DHS' Newly Proposed Public Charge Rules Could be Bad for Businesses and the Economy
The Federal government’s newly proposed rules could make it more difficult for some people to legally immigrate to the United States and could cost the US economy $164.4 billion, according to a study by the New American Economy Research Fund. The new regulation would "potentially bar millions of working-aged, aspiring immigrants in key industries from being able to come to America and gain permanent residency, and potentially bar millions more who are working legally in these industries now from being able to stay."
The report states:
By encouraging or forcing workers to leave or go underground, the public charge rule change will have a destabilizing effect for several major industries in particular, including:
- Construction, where about 5 percent of all workers (almost 540,000 people) are likely to be affected.
- Natural resource and mining industries, where more than 6 percent of all workers (more than 200,000 people) would be affected.
- Hospitality, recreation, and food services, where about 4.4 percent of all workers (more than 525,000 people) would be affected.
- Professional and business services, where nearly 3 percent of all workers (about 515,000 total) would be affected.
- Manufacturing, where more than 2.6 percent of all workers (more than 450,000 people) would be affected.
- Trade, transportation, and utilities, where more than 2 percent of all workers (more than 650,000 people) would be affected.
The purpose of the new rules is to establish a criteria that determines whether an immigrant is likely to become a public charge, in order to prevent immigrants deemed as likely to become or remain public charges from staying in or coming to the US. The new rules also seek to redefine public charge from being “primarily dependent on the government for subsidence,” to “receiving one or more public benefits.”
DHS defines “heavily negative” attributes that will likely lead to inadmissibility as:
- Currently unemployed and can't demonstrate employment history or prospects
- Uninsured and have a serious medical condition that might interfere with work or require hospitalization.
- Currently receiving public benefits including: supplemental security income (SSI), temporary assistance for needy families (TANF), food stamps (SNAP), section 8 housing or rental assistance, non-emergency Medicaid, subsidized long-term hospitalization, Medicare Part D drug subsidies, or any other federal, state, or local cash benefits;Received any of the above benefits during any 12-month period in the past three years.
In addition, DHS defines negative attributes that could lead to inadmissibility as:
- Younger than 18 or older than 61
- Having any medical condition that could interfere with work or study.
- Household income less than 125 percent of the federal poverty guidelines. (For example, for a single person, that's $15,175. For a family of four, that's $31,375.)

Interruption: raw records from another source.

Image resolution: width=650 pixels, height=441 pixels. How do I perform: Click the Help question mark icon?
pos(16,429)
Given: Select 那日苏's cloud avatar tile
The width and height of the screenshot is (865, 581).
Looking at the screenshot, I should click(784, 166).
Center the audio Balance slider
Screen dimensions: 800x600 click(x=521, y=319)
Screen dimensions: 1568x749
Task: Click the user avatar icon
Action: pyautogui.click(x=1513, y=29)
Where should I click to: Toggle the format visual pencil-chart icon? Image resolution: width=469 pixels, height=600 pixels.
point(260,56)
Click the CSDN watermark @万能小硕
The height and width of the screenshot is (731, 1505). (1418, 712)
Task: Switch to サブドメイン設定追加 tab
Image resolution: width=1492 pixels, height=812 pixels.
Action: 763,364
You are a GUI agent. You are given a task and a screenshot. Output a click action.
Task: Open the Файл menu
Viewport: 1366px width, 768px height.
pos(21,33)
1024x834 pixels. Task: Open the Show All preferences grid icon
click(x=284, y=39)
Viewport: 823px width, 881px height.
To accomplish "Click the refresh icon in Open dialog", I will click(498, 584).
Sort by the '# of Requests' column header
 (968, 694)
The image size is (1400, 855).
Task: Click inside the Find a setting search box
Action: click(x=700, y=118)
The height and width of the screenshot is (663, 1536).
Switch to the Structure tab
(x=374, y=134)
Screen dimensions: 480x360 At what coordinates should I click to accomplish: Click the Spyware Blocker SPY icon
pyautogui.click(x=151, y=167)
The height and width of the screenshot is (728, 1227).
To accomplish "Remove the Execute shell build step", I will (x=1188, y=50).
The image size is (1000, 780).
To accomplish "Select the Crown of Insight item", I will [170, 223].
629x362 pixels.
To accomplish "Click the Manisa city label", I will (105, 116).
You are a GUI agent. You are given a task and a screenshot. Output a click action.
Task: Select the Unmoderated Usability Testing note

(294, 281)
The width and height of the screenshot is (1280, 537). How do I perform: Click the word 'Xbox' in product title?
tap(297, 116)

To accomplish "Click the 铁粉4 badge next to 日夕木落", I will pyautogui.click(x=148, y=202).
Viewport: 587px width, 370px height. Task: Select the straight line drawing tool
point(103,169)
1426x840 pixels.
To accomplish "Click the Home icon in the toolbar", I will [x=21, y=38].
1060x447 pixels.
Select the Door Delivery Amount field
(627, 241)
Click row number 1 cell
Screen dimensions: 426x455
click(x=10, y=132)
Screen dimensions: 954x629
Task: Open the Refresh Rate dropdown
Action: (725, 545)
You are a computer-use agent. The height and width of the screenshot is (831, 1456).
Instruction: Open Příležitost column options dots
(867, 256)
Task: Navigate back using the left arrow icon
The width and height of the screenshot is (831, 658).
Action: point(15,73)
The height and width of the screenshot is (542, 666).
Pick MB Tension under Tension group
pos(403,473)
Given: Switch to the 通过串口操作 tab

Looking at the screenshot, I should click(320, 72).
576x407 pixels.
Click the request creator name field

- US credit score of bad or fair
- No private health insurance
- No high school diploma
- Not proficient in English
- Having debt
While the DHS’ justification of these new rules, that aliens subject to the public charge inadmissibility ground should “not depend on public resources to meet their needs, but rather rely on their own capabilities and the resources of their families, their sponsors, and private organizations,” is a goal that America should strive to achieve for both its citizens and immigrants, these newly proposed rules may be narrow sighted and too strict and could lead to unintended consequences that outweigh their benefits.
For example, at a time when the US economy is at 3.7% unemployment and there are roughly a million more open jobs than unemployed Americans, workforce shortages are now stunting America’s economic growth and development. It does not make sense to kick workers out just because they are working the lowest paying jobs. Those jobs still have to get done, and many times the value that low income workers provide to the overall economy is greater than the compensation they receive.
Since the beginning of this great nation, many poor immigrants have come to America to work hard and provide a better life for their families. The American dream has allowed impoverished people who have a desire to succeed and a will to work to obtain economic mobility over time and eventually contribute more to the American society and economy than what it has given them. In many career paths, individuals start off with few skills and low pay, but overtime acquire more skills and provide greater value.
For these reasons, perhaps immigrants should be allowed to temporarily receive public benefits for a few years without it negatively affecting their ability to obtain permanent residency. However, there should certainly be a limit, and perhaps immigrants who remain dependent on public benefits as their primary source of subsistence for an extended period of time should have consequences.